This repository contains instructions and files necessary for running Elassandra via Google's Hosted Kubernetes Marketplace.
As shown in the figure below, Elassandra nodes are deployed as a kubernetes statefulset, and expose two kubernetes services, one for Apache Cassandra and one for Elasticsearch.
Refer to setup-k8s.sh
for instructions.
These steps are only to be followed when standing up a new testing cluster for the purpose of testing the code in the repo.
The make task app/build
is used for building two container images :
- a deployer that transforms our Elassandra helm chart into a GKE manifest
- an Elassandra image.
export TAG=6.2.3.8
make app/build
The make task app/install
simulates a google marketplace environment and deploys the Elassandra application.
make app/install
Once deployed, the application will appear on the google cloud console.

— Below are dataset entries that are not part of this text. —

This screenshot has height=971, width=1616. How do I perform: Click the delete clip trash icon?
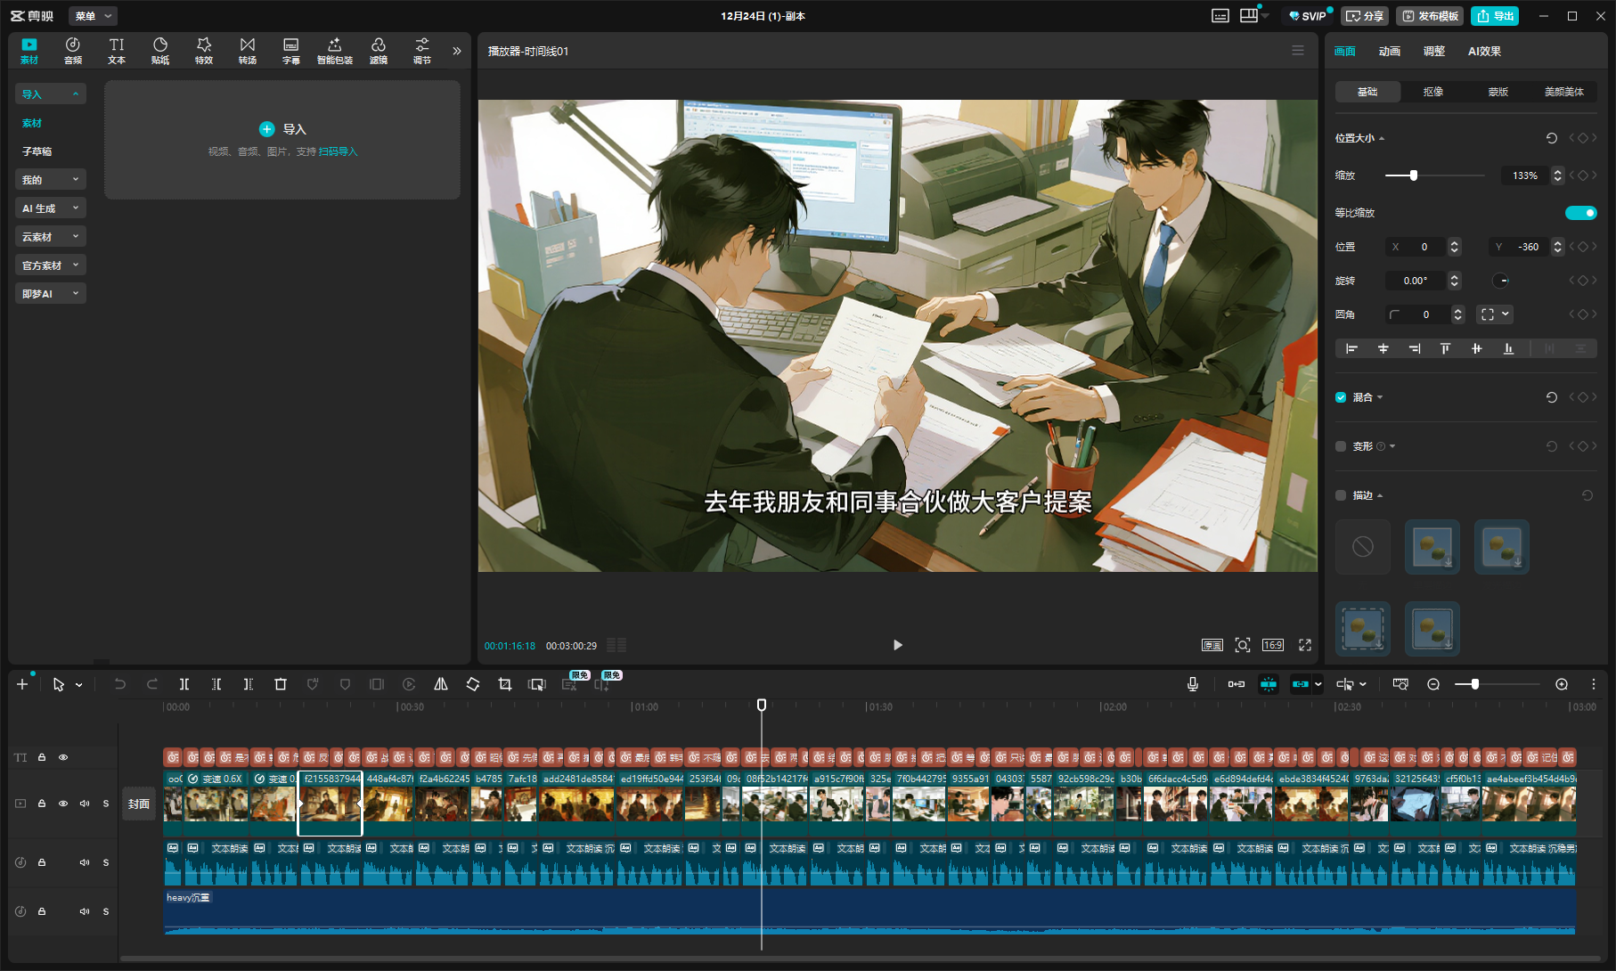[x=281, y=684]
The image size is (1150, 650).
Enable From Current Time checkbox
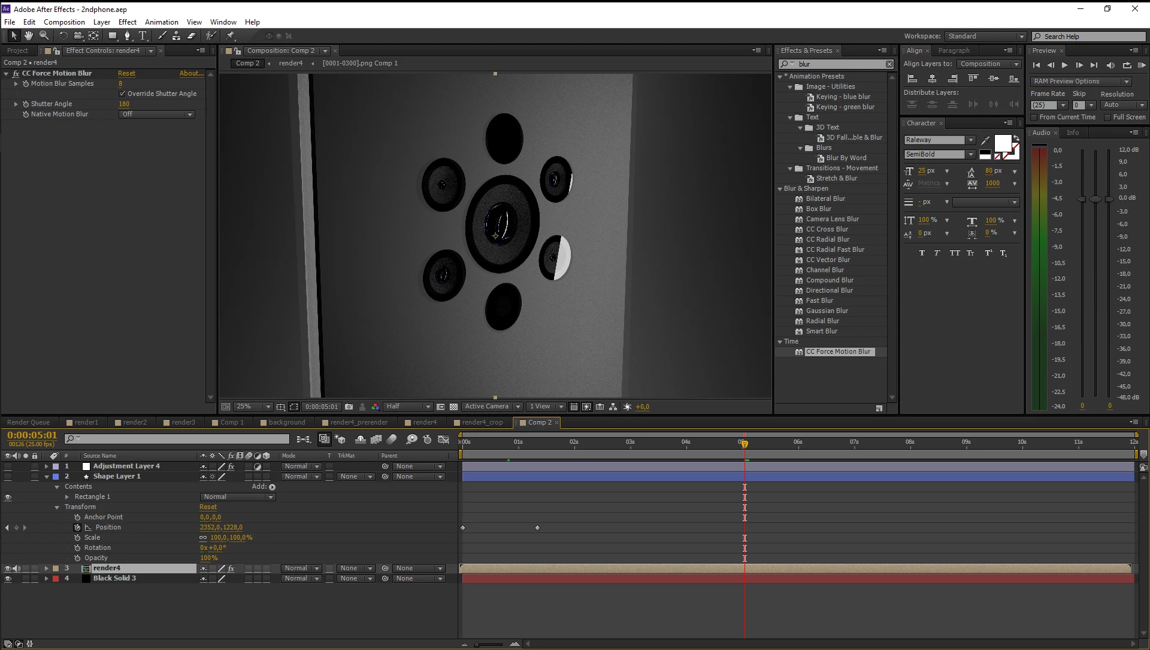point(1034,118)
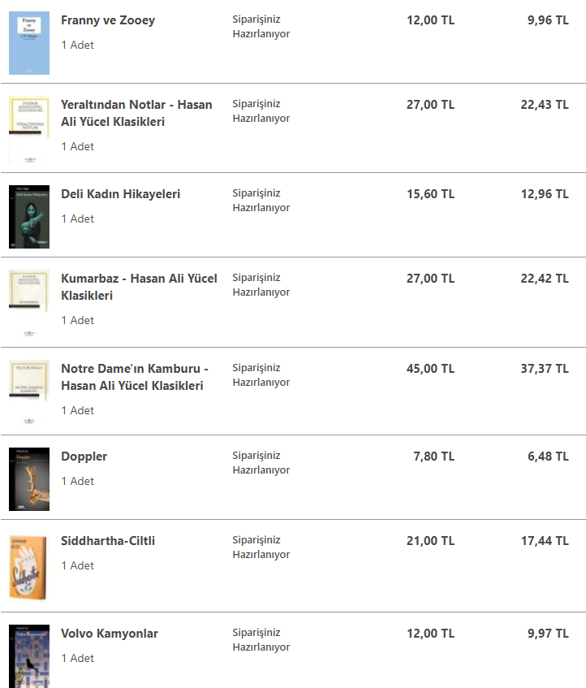Open the orange Siddhartha cover thumbnail
Screen dimensions: 586x688
coord(28,568)
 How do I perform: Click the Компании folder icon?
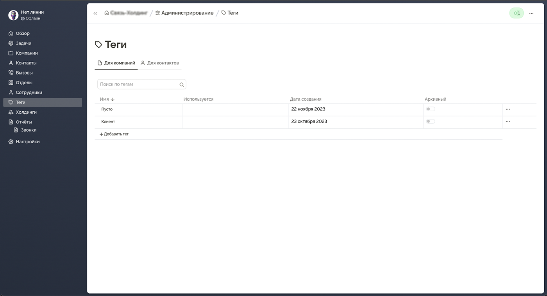11,53
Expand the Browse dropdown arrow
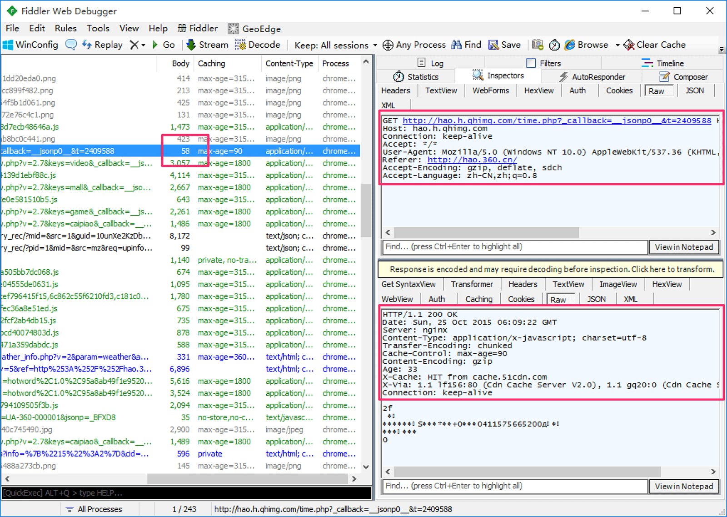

To stop/delete, use the make tasks make app/uninstall
. You also need to delete the pvc :
make app/uninstall
for i in 0 1 2; do
kubectl delete pvc data-$NAME-$i
done
The schema.yml
file contains parameters available to the GKE end-user.
To specify values for these parameters, you can either define the environment variables or edit the Makefile
:
APP_PARAMETERS ?= { \
"name": "$(NAME)", \
"namespace": "$(NAMESPACE)", \
"image.name": "$(APP_MAIN_IMAGE)" \
}
For instance if you wish to increase the disk size :
APP_PARAMETERS ?= { \
"name": "$(NAME)", \
"namespace": "$(NAMESPACE)", \
"image.name": "$(APP_MAIN_IMAGE)" \
"persistence.size": "512Gi" \
}
make app/verify
That app/verify
target, like many others, is provided for by Google's
marketplace tools repo; for further details, please see app.Makefile in that repo for full details.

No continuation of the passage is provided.